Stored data
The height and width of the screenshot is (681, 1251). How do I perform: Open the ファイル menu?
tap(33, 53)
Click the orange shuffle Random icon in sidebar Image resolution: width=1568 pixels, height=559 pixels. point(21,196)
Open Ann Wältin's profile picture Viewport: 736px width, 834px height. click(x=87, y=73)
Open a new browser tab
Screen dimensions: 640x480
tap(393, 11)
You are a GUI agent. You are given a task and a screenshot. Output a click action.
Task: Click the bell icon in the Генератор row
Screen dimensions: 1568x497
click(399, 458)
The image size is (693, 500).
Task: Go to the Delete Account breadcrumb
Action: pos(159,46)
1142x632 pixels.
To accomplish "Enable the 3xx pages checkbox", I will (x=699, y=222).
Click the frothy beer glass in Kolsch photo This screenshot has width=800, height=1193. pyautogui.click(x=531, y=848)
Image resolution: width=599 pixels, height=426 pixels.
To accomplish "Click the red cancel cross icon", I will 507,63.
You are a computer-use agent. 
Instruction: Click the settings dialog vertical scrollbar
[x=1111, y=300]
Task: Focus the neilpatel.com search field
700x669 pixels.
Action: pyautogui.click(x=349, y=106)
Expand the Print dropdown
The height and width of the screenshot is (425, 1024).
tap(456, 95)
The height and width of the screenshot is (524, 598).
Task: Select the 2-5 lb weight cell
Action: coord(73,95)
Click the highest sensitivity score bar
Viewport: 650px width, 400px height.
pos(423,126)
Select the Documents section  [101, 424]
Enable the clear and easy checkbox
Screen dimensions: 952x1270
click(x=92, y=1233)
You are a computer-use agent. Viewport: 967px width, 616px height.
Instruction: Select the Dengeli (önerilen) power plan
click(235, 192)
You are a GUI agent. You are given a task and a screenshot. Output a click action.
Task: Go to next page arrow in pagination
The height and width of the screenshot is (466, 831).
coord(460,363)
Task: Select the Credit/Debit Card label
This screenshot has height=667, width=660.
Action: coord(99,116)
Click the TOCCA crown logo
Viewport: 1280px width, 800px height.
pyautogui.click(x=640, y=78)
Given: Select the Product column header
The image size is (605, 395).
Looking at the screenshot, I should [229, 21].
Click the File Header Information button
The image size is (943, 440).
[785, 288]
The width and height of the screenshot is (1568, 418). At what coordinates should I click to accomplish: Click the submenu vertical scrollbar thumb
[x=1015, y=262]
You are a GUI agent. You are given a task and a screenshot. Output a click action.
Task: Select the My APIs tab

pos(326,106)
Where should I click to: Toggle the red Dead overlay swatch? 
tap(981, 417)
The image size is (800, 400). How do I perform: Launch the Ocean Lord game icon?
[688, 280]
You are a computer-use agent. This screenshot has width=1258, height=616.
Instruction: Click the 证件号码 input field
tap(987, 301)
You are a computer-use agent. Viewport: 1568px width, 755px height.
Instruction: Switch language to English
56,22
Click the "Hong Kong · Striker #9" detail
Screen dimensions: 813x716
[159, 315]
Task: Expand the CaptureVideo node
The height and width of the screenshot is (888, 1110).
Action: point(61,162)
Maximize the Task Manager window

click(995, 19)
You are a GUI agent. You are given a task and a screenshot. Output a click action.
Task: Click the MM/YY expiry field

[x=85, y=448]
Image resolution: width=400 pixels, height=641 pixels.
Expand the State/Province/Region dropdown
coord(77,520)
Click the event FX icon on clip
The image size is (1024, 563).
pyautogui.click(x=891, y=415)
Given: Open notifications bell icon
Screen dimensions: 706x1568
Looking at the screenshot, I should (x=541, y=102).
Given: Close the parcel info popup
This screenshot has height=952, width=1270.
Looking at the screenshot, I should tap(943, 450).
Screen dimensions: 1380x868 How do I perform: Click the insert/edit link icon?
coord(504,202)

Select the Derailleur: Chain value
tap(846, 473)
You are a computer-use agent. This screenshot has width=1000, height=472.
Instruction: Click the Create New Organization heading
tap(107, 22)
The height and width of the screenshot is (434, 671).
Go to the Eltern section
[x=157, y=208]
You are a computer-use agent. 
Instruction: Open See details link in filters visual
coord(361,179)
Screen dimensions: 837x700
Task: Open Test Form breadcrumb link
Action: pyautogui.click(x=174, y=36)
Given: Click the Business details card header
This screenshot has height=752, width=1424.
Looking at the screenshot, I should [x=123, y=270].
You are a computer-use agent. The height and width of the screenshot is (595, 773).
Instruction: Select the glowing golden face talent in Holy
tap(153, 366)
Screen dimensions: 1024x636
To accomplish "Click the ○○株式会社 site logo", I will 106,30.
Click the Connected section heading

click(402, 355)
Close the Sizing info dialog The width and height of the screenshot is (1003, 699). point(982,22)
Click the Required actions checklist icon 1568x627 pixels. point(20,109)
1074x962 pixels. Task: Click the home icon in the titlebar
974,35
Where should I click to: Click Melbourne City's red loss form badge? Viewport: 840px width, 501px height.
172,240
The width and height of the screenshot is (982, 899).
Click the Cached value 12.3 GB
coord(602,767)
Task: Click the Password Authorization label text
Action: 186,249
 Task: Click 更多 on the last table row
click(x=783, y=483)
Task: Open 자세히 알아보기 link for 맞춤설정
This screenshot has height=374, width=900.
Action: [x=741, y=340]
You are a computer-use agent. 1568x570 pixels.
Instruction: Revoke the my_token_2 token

Task: Look through the entries above and quote exactly the lines from the line with "Select the Documents" to the line with "You are a computer-use agent. Viewport: 1568px", counting both of those lines.

Result of this task:
Select the Documents section  [101, 424]
Enable the clear and easy checkbox
Screen dimensions: 952x1270
click(x=92, y=1233)
You are a computer-use agent. Viewport: 967px width, 616px height.
Instruction: Select the Dengeli (önerilen) power plan
click(235, 192)
You are a GUI agent. You are given a task and a screenshot. Output a click action.
Task: Go to next page arrow in pagination
The height and width of the screenshot is (466, 831).
coord(460,363)
Task: Select the Credit/Debit Card label
This screenshot has height=667, width=660.
Action: coord(99,116)
Click the TOCCA crown logo
Viewport: 1280px width, 800px height.
pyautogui.click(x=640, y=78)
Given: Select the Product column header
The image size is (605, 395).
Looking at the screenshot, I should [229, 21].
Click the File Header Information button
The image size is (943, 440).
[785, 288]
The width and height of the screenshot is (1568, 418). At what coordinates should I click to accomplish: Click the submenu vertical scrollbar thumb
[x=1015, y=262]
You are a GUI agent. You are given a task and a screenshot. Output a click action.
Task: Select the My APIs tab

pos(326,106)
Where should I click to: Toggle the red Dead overlay swatch? 
tap(981, 417)
The image size is (800, 400). How do I perform: Launch the Ocean Lord game icon?
[688, 280]
You are a computer-use agent. This screenshot has width=1258, height=616.
Instruction: Click the 证件号码 input field
tap(987, 301)
You are a computer-use agent. Viewport: 1568px width, 755px height.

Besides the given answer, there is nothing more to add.